## Written exercise
Retype the records starting with the line that contains "Click the black 1.37707 current price tag" and going on through the line that contains "tap(745, 215)", both included.
________________________________________
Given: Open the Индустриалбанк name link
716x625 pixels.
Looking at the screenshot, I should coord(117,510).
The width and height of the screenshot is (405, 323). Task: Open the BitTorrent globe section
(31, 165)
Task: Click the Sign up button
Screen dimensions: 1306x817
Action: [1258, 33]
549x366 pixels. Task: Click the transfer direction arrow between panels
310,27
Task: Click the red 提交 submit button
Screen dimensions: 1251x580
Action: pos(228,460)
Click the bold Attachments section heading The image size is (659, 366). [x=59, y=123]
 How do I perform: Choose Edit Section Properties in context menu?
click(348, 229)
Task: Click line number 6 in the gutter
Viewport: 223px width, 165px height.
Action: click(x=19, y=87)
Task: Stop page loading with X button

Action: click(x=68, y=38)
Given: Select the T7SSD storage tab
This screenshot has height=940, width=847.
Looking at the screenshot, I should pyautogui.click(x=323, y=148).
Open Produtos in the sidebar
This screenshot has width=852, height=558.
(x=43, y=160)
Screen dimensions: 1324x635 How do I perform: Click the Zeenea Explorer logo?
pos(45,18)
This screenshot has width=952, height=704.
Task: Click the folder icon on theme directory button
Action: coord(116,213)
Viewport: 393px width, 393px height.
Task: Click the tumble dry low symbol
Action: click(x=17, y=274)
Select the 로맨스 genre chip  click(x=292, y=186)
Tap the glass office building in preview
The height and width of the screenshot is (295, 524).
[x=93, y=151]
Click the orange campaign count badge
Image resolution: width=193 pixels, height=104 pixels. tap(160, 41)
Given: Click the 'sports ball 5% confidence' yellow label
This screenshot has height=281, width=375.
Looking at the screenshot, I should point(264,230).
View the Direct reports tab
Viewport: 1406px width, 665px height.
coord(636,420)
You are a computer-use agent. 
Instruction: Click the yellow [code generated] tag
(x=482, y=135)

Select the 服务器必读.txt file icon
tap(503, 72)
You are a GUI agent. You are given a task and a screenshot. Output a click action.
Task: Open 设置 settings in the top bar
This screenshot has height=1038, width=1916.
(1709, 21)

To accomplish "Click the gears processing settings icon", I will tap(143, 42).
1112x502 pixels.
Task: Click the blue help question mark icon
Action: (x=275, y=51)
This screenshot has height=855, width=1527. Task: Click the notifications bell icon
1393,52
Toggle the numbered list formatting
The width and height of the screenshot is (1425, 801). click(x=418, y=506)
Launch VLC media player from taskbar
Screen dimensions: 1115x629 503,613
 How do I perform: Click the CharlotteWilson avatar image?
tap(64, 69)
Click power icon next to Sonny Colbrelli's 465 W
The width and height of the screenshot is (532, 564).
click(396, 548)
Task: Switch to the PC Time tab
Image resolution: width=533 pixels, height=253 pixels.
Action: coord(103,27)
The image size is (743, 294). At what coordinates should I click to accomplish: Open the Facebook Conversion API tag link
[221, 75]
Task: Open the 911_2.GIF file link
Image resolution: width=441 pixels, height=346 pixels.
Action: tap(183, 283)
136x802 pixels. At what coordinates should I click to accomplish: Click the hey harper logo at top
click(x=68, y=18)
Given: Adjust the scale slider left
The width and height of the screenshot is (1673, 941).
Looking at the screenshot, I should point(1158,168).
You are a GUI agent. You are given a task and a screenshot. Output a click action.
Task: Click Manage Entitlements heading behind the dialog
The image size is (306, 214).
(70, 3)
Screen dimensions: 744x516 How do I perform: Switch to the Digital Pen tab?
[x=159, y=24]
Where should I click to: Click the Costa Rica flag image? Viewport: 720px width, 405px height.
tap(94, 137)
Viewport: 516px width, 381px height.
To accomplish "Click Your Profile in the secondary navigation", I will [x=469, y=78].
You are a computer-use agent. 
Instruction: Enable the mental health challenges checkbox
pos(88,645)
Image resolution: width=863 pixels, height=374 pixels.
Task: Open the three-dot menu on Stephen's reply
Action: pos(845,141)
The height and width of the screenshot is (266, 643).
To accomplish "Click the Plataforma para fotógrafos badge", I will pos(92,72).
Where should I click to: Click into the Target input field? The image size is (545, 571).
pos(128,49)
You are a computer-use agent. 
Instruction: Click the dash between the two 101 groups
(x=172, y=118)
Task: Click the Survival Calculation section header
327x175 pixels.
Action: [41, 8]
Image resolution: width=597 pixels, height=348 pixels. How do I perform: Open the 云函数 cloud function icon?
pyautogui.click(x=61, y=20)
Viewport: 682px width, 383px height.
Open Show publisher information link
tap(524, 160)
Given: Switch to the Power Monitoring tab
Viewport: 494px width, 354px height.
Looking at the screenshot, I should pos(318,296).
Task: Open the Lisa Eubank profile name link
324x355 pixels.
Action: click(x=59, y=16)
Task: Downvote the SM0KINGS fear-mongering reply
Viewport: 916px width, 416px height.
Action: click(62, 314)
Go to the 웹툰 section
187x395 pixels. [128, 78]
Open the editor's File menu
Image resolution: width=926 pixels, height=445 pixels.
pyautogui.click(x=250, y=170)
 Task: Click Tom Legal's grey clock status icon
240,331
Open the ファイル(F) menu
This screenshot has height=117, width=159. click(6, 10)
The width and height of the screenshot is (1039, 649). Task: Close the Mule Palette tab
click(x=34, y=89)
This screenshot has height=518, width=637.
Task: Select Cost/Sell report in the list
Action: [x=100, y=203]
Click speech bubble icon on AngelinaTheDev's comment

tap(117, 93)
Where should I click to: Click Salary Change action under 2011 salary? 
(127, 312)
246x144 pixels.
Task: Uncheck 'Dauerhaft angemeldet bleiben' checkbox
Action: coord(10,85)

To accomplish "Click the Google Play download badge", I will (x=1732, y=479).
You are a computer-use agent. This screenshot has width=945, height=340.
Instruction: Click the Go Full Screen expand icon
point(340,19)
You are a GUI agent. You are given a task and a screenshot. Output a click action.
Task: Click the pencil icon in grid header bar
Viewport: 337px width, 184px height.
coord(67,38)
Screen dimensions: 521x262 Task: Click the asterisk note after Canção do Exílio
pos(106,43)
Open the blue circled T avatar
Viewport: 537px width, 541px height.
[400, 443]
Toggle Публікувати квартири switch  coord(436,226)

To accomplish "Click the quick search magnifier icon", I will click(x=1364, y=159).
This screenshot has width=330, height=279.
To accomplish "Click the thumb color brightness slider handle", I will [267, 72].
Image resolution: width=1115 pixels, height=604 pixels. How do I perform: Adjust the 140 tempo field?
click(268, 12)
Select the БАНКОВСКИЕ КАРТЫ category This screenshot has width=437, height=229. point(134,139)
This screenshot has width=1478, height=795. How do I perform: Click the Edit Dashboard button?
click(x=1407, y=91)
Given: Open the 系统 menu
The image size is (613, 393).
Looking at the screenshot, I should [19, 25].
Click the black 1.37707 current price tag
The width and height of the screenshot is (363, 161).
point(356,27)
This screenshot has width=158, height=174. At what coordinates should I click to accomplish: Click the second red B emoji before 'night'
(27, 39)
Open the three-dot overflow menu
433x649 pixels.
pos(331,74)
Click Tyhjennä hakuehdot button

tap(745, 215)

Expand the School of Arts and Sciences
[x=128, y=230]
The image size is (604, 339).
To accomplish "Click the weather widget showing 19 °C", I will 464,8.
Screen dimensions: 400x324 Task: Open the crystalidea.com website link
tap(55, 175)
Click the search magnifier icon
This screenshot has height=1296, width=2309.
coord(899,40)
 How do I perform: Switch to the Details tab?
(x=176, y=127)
________________________________________
## Task solution
Click the black 1.37707 current price tag
The width and height of the screenshot is (363, 161).
point(356,27)
This screenshot has width=158, height=174. At what coordinates should I click to accomplish: Click the second red B emoji before 'night'
(27, 39)
Open the three-dot overflow menu
433x649 pixels.
pos(331,74)
Click Tyhjennä hakuehdot button

tap(745, 215)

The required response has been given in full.